利用健康叶和受害卷叶平铺组成的不同卷叶率组合叶片,其光谱反射率随卷叶率的升高,分蘖期和孕穗期均在450-500nm及610-700nm波段内升高,在530-570nm和700-1000nm波段内降低。
小区水稻受稻纵卷叶螟为害后的冠层光谱反射率表现为,随着卷叶率级别的升高,孕穗期水稻在717-1000nm波段内降低,扬花期在530-600nn1和717-1000nm波段内降低。
大田水稻受稻纵卷叶螟为害后的冠层光谱反射率表现为,随着卷叶率的升高,分蘖期在515-596nm和698-1000nm波段内降低;孕穗期在664-684nm波段内升高,在714-1000nm波段内降低;扬花期在623-692nm波段内升高,在725-1000nm波段内降低。
(2)建立了基于叶片光谱指数的叶片受害程度的一元线性回归监测模型,分蘖期以741nn1处的反射率监测效果较好,进行100次监测的准确率为90%;孕穗期以NDVI的监测效果较好,进行86次监测的准确率为76%;扬花期以Rgreen/Bred的监测效果较好,进行80次监测的准确率为69%。
建立了基于光谱指数对平铺组合叶片卷叶率监测的一元线性回归模型,分蘖期以Syellow的监测效果较好,进行14次监测的准确率为86%;孕穗期以Sred的效果较好,进行14次监测的准确率为79%。
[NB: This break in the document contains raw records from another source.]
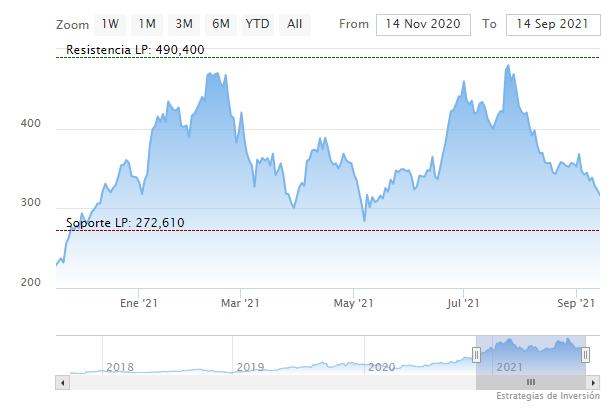Screen dimensions: 613x412
Task: Select the 1M zoom range button
Action: pos(147,23)
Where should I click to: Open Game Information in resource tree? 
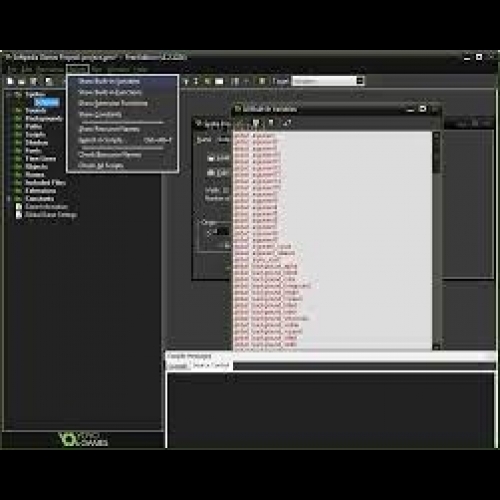(46, 206)
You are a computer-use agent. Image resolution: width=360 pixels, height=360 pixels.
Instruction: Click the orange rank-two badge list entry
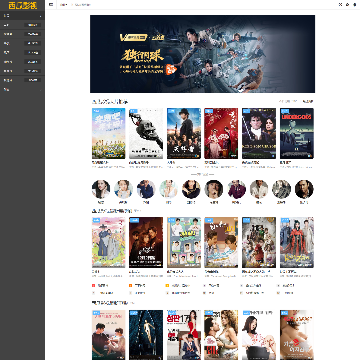click(x=137, y=286)
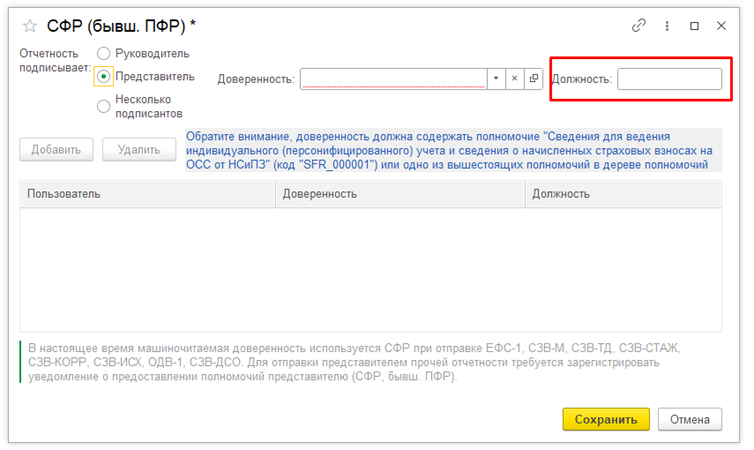754x450 pixels.
Task: Save changes with the Сохранить button
Action: coord(606,418)

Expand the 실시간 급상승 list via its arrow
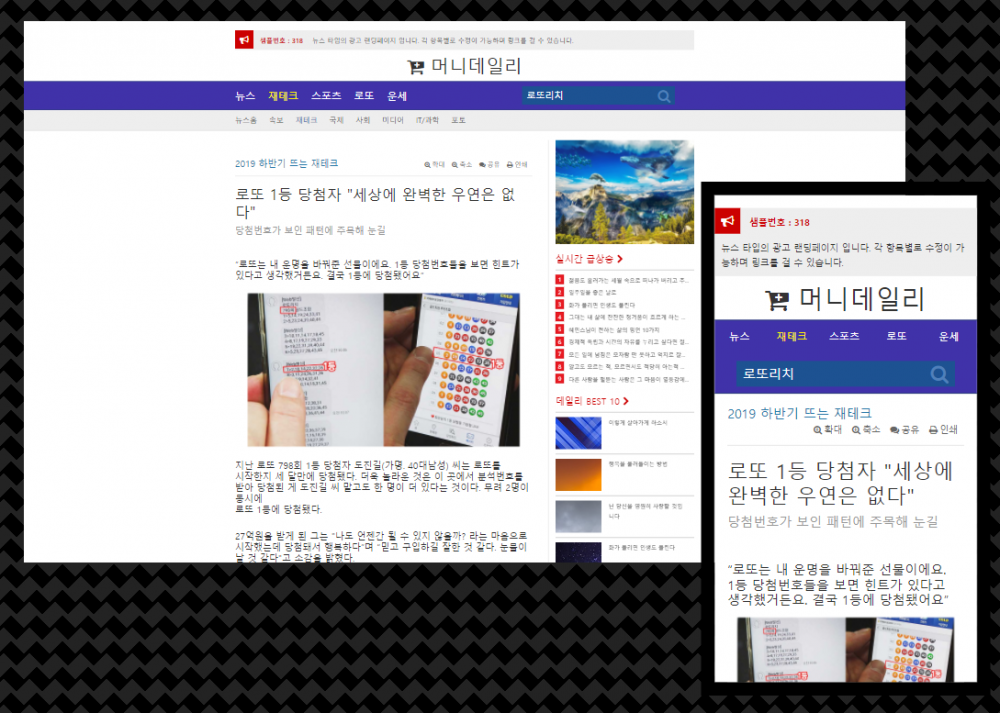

建立了基于小区水稻冠层光谱指数的卷叶率级别(Y,0-5级)的逐步回归监测模型,孕穗期以Y=14.47-0.60DVI542-500-142.98RVSI-6254.44FD540-16.76(Sred-Sblue)效果较好,模型的诊断误差RMSE为0.216;扬花期以Y=8.7356-44.7232DVI730-670+40.3448TCARI+539.1316FD715+44.3701SD695的效果较好,模型诊断误差为0.3035。
对400-1000nm内大田水稻受稻纵卷叶螟为害后的光谱反射率采用逐步回归、因子分析和偏最小二乘法进行降维,并以逐步回归筛选出的各反射率、因子分析得到的两个主要因子的得分值、偏最小二乘法得到的各因子的得分值、以及筛选出的18个光谱指数作为神经网络的输入层因子,卷叶率作为输出层,进行大田卷叶率的径向基函数神经网络的学习和监测,结果表明,对分蘖期、孕穗期和扬花期水稻的31、23和27个卷叶率进行监测时,逐步回归方法所得因子为输入时最大的监测准确率分别为61%、65%和63%;因子分析所得的两个因子值为输入时最大的监测准确率分别为68%、69%和63%;偏最小二乘法得到的最少因子值为输入时最大的监测准确率分别为74%、78%和70%;18个光谱指数为输入因子时最大的监测准确率分别为81%、83%和78%。
(3)水稻受褐飞虱为害后的光谱特征表明,随着虫量的增加,孕穗期水稻叶片的光谱反射率在570-690nm内上升,而在700-1000nm波段内下降,扬花期在710-1000nm波段内下降。水稻冠层光谱反射率随虫量增加,拔节-孕穗期在484-515nm和570-707nm波段内升高,在720-1000nm波段内下降;孕穗期在525-565nm和700-1000nm波段内下降;扬花期在725-1000nm波段内下降。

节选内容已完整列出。